Бреясь, я наслаждался дорогой бритвой, дорогим мылом, дорогим полотенцем, принадлежащими отелю. Мыло и полотенце пахли дорогими сладостями, на бритве стояла марка немецкой фирмы. С бледным юношей в бедной студенческой тужурке в отеле обходились так уважительно потому, что Икуко ассоциировалась у администрации с именем Тоёхико Савада. И в полиции мне ответили так любезно, видимо, по той же причине или хотя бы потому, что я позвонил из дорогого отеля. Женись я на Икуко Савада, меня на всю жизнь причислили бы к рангу постояльцев этого отеля и я всегда мог бы рассчитывать на такое обращение. Мое довольное лицо в зеркале улыбалось, я с удивлением смотрел на это лицо. «Нет, эта улыбка оттого, что я предвкушаю встречу с Кан Мён Чхи», — сказал я себе. Меня охватило волнение.

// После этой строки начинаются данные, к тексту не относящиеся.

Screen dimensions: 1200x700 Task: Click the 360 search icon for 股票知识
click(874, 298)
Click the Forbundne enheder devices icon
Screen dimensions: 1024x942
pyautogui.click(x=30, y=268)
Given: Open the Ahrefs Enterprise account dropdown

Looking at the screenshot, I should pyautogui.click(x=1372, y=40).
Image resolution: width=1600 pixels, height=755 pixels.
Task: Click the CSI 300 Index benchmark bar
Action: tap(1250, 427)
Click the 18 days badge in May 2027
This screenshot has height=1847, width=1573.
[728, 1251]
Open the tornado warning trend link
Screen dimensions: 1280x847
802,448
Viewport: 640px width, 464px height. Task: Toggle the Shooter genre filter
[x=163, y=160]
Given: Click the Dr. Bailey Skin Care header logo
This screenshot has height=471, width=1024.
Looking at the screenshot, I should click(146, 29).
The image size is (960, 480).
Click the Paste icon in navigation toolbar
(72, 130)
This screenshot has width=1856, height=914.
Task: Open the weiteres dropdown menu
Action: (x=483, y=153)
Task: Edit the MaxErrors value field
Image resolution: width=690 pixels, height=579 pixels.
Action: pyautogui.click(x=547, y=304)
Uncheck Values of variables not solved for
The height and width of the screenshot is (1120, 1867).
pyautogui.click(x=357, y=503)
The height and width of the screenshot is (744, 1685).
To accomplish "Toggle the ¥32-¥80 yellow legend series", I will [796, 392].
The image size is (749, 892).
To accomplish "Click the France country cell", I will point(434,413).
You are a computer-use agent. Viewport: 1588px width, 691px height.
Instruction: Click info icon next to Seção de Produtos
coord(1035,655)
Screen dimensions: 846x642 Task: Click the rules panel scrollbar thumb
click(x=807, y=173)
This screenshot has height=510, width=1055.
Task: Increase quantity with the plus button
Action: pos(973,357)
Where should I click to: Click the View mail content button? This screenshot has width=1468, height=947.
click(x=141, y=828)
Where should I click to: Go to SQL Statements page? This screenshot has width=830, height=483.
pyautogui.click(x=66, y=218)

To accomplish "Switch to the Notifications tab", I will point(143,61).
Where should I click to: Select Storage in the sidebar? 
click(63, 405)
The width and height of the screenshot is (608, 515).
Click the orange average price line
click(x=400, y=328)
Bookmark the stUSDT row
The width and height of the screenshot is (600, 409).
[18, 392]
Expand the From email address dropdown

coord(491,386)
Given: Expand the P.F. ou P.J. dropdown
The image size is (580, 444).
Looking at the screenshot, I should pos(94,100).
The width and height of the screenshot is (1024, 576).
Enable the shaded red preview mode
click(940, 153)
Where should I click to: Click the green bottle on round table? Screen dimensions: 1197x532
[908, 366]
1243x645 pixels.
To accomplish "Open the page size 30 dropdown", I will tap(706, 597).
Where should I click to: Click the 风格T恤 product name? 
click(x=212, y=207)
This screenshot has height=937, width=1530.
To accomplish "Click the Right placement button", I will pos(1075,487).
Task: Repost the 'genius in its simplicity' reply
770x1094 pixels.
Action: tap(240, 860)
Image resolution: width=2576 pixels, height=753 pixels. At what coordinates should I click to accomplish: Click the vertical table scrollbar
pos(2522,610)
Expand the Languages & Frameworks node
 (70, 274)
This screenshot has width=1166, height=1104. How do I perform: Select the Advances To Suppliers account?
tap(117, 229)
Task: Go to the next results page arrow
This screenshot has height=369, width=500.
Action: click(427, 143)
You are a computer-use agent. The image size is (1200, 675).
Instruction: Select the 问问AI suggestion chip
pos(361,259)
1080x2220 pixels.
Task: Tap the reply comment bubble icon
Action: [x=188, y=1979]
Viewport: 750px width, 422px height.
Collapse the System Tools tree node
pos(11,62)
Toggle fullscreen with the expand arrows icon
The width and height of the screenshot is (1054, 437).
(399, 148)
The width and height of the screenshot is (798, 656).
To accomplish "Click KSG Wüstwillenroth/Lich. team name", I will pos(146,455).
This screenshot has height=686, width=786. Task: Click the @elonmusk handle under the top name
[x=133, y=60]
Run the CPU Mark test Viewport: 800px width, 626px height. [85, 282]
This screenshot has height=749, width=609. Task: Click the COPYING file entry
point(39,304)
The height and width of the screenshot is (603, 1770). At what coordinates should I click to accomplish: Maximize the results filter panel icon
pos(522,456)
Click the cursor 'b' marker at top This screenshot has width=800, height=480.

Я пробрался сквозь джунгли трущоб и вышел на мокрую, точно вспотевшую площадь. На асфальте отражался свет зимнего неба. В углу площади возвышалась невыразительно-голая, как у амбара, грубо оштукатуренная стена кабаре, отчего площадь напоминала деревенскую.
Обнаженная женщина на вычурной вывеске, прикрепленной к скату крыши по фасаду кабаре, подобно оскалившемуся чудовищу, жаловалась зимнему небу на свою животную трагедию. Она была не более эротична, чем убогий пейзаж какого-нибудь захудалого городка.
Касса кабаре — деревянная кабина, точь-в-точь поставленный на попа гроб, в который вделано матовое стекло с полукруглым окошечком посередине. Сквозь иней матового стекла проглядывала безобразная приплюснутая голова сидевшего у жаровни маленького немолодого человека, казалось, страдавшего от тоски, безысходной, как экзема, и нескончаемого возбуждения. С безразличным видом я остановился у кассы и огляделся. У меня не хватало решимости войти в кабаре. Рядом на корточках сидел ребенок и мучил краба, напоминавшего обмороженную руку. Видимо, сразу за кабаре — море. Воздух и вправду был напитан густым, влажным запахом прилива.
Чуть не всю площадь огораживали розовые деревянные ящики высотой до плеч сидящего на корточках ребенка. Может быть, это была баррикада, оберегающая от чудовищного крокодила, который приползет однажды, чтобы высосать кровь из жалкого вожделения, затаившегося в темном зале кабаре. Деревянные ящики розовой дымкой отражались в освещенных послеполуденным зимним солнцем лужах, чуть дрожащих, как волны, излучаемые старческим мозгом, и казалось, они вот-вот утонут. Я посмотрел, что в них. Какая-то гниющая зелень. «Для чего люди с этой площади окрасили мусорные ящики в такой праздничный цвет?» — подумал я и тут же одернул себя. Я уже не ребенок. Я уже не в том возрасте, когда воображают, будто все поступки людей рациональны.